Spack installs the nvidia-nsight-systems package in the background, including the GUI
The paths to the collected profile data, and to the GUI launcher are written into rfm_job.out
To run the GUI remotely, you need to login with ssh -X. It may be slow on a remote system.
You can (spack) install the GUI locally to view the data.

Profiling with VTune

Intel VTune is a low-overhead sampling profiler that supports CPU applications
Only runs on x86 architectures

Run VTune profiling with

reframe -c path/to/application -r -S profiler=vtune

- Spack installs intel-oneapi-vtune package in the background, including the GUI

Roofline analysis with Advisor

Intel Advisor is a tool for on-node performance optimisation. It does analysis for efficient Vectorization, Threading, Memory Usage, and Accelerator Offloading
Since ~2018 it has had support for automated roofline analysis
Is only supports x86 CPU architecture
Won't run on the MPI launcher (because it does on-node analysis). In our benchmarks we have to override it. It can run inside an MPI job on a single rank but we don't currently support it, hopefully will be available in the future.

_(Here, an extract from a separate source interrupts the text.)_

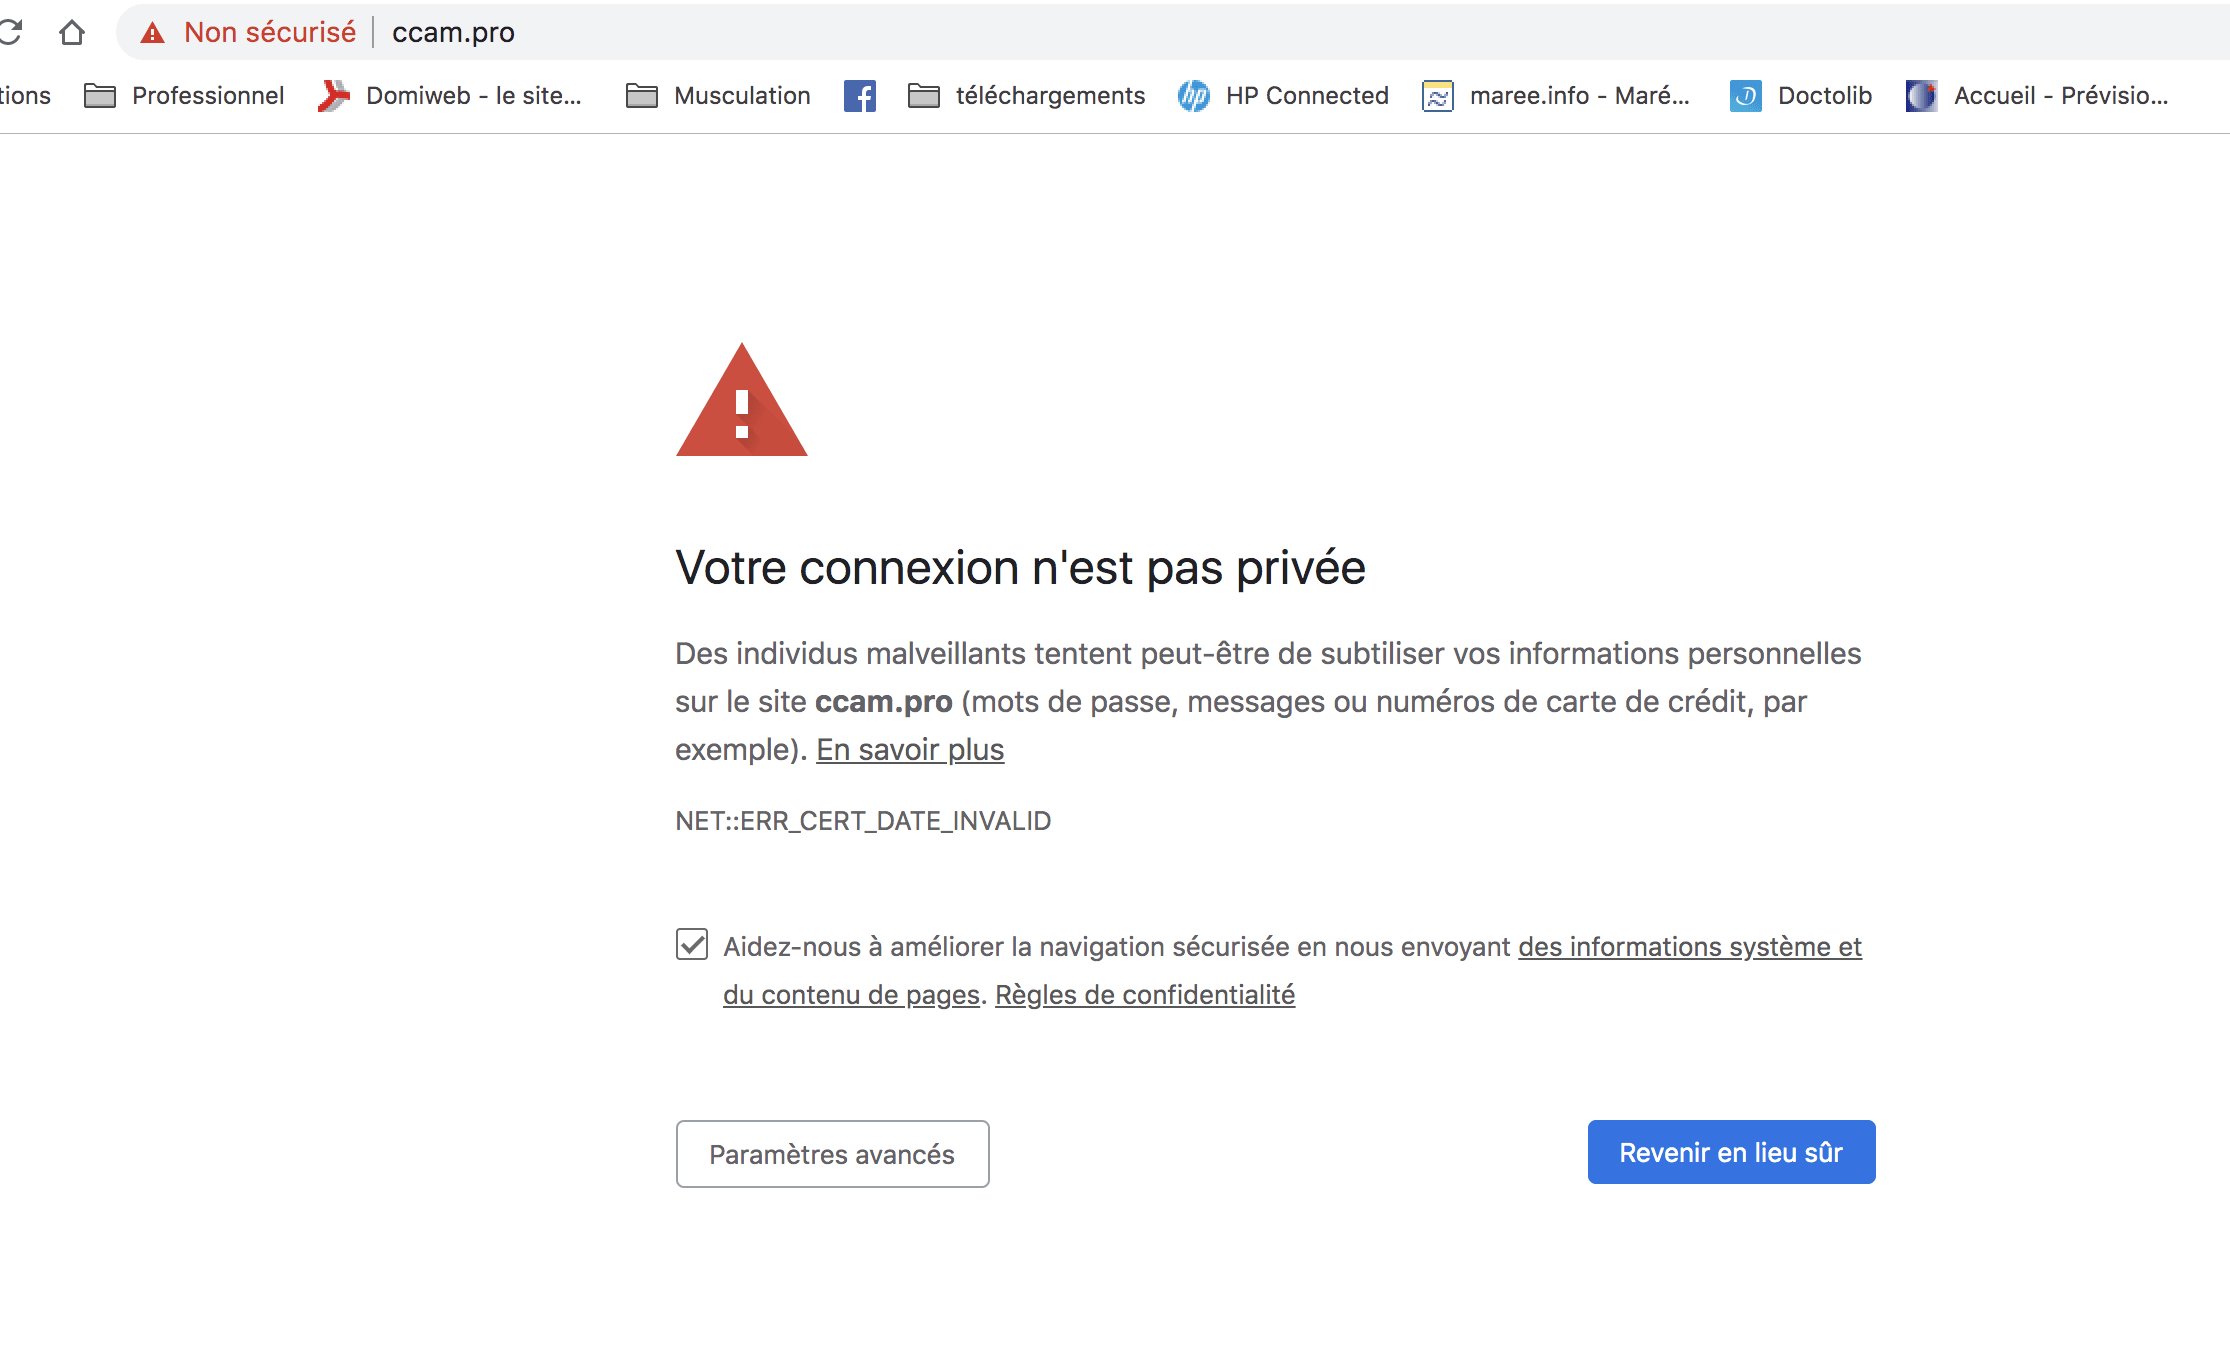Open the maree.info bookmark

pyautogui.click(x=1555, y=96)
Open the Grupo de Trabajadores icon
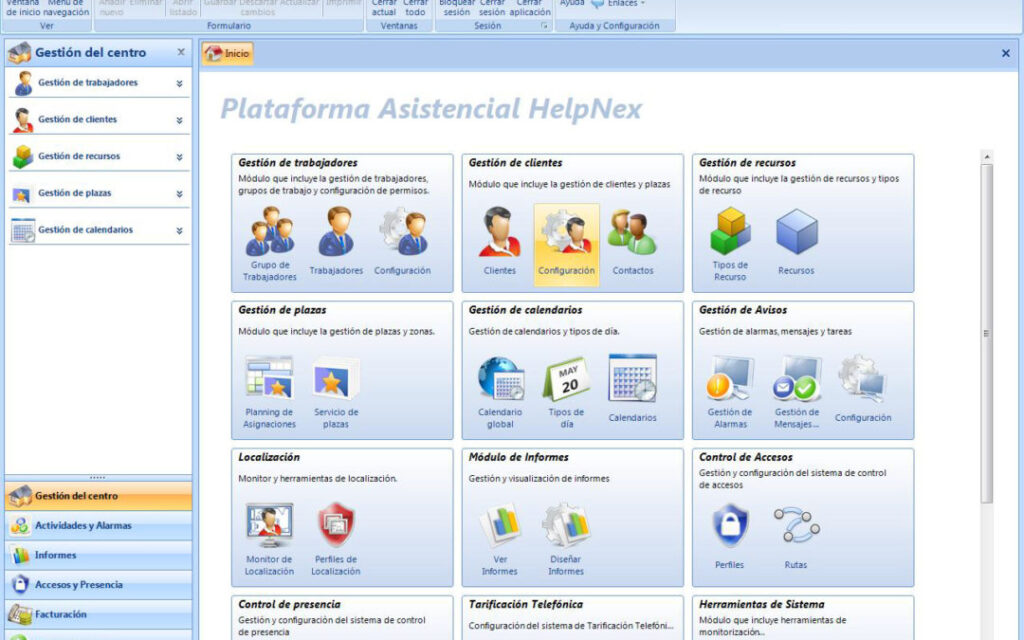This screenshot has height=640, width=1024. 269,233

To run on a single MPI rank without mpirun, add the following decorated function to the test class

    @run_before('run')
    def replace_launcher(self):
        self.job.launcher = getlauncher('local')()

We collect advisor -collect roofline

Run Advisor roofline collection with

reframe -c path/to/stream -r -S profiler=advisor-roofline

Similar to Nsight, the GUI is installed by Spack but is slow to run remotely.